WHAT THIS TASK INVOLVES ->
Give a verbatim quotation of every record.

DATA SUPPLIED ->
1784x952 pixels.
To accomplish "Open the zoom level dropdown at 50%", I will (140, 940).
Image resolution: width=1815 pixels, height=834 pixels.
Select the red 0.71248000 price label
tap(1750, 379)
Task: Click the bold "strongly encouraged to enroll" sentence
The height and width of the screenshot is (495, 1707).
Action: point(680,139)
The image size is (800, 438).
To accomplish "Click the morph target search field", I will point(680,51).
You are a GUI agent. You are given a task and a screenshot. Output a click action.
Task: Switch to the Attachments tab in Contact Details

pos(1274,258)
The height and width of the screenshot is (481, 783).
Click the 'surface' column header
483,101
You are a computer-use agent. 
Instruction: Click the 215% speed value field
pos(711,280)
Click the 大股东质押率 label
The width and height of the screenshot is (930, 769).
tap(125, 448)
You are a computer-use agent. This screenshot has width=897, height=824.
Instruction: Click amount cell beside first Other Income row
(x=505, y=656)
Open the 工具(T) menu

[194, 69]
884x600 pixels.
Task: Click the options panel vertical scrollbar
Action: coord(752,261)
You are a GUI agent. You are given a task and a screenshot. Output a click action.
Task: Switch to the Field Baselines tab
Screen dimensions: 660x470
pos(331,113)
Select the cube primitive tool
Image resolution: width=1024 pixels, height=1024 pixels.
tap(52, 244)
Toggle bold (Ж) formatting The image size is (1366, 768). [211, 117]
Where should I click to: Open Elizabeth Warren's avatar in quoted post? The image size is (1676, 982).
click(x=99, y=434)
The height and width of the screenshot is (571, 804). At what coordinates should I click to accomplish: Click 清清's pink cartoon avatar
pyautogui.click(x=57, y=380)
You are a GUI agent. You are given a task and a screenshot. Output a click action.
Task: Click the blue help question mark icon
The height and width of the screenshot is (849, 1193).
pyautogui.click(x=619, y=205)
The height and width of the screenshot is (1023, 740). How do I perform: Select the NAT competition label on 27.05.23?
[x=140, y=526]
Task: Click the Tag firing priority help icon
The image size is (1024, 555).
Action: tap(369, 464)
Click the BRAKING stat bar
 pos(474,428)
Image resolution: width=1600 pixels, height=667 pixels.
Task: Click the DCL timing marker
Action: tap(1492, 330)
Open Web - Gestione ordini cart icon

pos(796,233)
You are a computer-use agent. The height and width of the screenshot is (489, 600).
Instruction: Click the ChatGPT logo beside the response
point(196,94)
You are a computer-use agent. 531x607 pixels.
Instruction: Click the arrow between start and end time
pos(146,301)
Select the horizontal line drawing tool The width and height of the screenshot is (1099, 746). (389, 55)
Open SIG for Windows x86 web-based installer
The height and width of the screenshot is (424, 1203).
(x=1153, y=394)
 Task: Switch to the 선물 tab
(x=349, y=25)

WRITTEN RESPONSE ->
1784x952 pixels.
To accomplish "Open the zoom level dropdown at 50%", I will (140, 940).
Image resolution: width=1815 pixels, height=834 pixels.
Select the red 0.71248000 price label
tap(1750, 379)
Task: Click the bold "strongly encouraged to enroll" sentence
The height and width of the screenshot is (495, 1707).
Action: point(680,139)
The image size is (800, 438).
To accomplish "Click the morph target search field", I will point(680,51).
You are a GUI agent. You are given a task and a screenshot. Output a click action.
Task: Switch to the Attachments tab in Contact Details

pos(1274,258)
The height and width of the screenshot is (481, 783).
Click the 'surface' column header
483,101
You are a computer-use agent. 
Instruction: Click the 215% speed value field
pos(711,280)
Click the 大股东质押率 label
The width and height of the screenshot is (930, 769).
tap(125, 448)
You are a computer-use agent. This screenshot has width=897, height=824.
Instruction: Click amount cell beside first Other Income row
(x=505, y=656)
Open the 工具(T) menu

[194, 69]
884x600 pixels.
Task: Click the options panel vertical scrollbar
Action: coord(752,261)
You are a GUI agent. You are given a task and a screenshot. Output a click action.
Task: Switch to the Field Baselines tab
Screen dimensions: 660x470
pos(331,113)
Select the cube primitive tool
Image resolution: width=1024 pixels, height=1024 pixels.
tap(52, 244)
Toggle bold (Ж) formatting The image size is (1366, 768). [211, 117]
Where should I click to: Open Elizabeth Warren's avatar in quoted post? The image size is (1676, 982).
click(x=99, y=434)
The height and width of the screenshot is (571, 804). At what coordinates should I click to accomplish: Click 清清's pink cartoon avatar
pyautogui.click(x=57, y=380)
You are a GUI agent. You are given a task and a screenshot. Output a click action.
Task: Click the blue help question mark icon
The height and width of the screenshot is (849, 1193).
pyautogui.click(x=619, y=205)
The height and width of the screenshot is (1023, 740). How do I perform: Select the NAT competition label on 27.05.23?
[x=140, y=526]
Task: Click the Tag firing priority help icon
The image size is (1024, 555).
Action: tap(369, 464)
Click the BRAKING stat bar
 pos(474,428)
Image resolution: width=1600 pixels, height=667 pixels.
Task: Click the DCL timing marker
Action: tap(1492, 330)
Open Web - Gestione ordini cart icon

pos(796,233)
You are a computer-use agent. The height and width of the screenshot is (489, 600).
Instruction: Click the ChatGPT logo beside the response
point(196,94)
You are a computer-use agent. 531x607 pixels.
Instruction: Click the arrow between start and end time
pos(146,301)
Select the horizontal line drawing tool The width and height of the screenshot is (1099, 746). (389, 55)
Open SIG for Windows x86 web-based installer
The height and width of the screenshot is (424, 1203).
(x=1153, y=394)
 Task: Switch to the 선물 tab
(x=349, y=25)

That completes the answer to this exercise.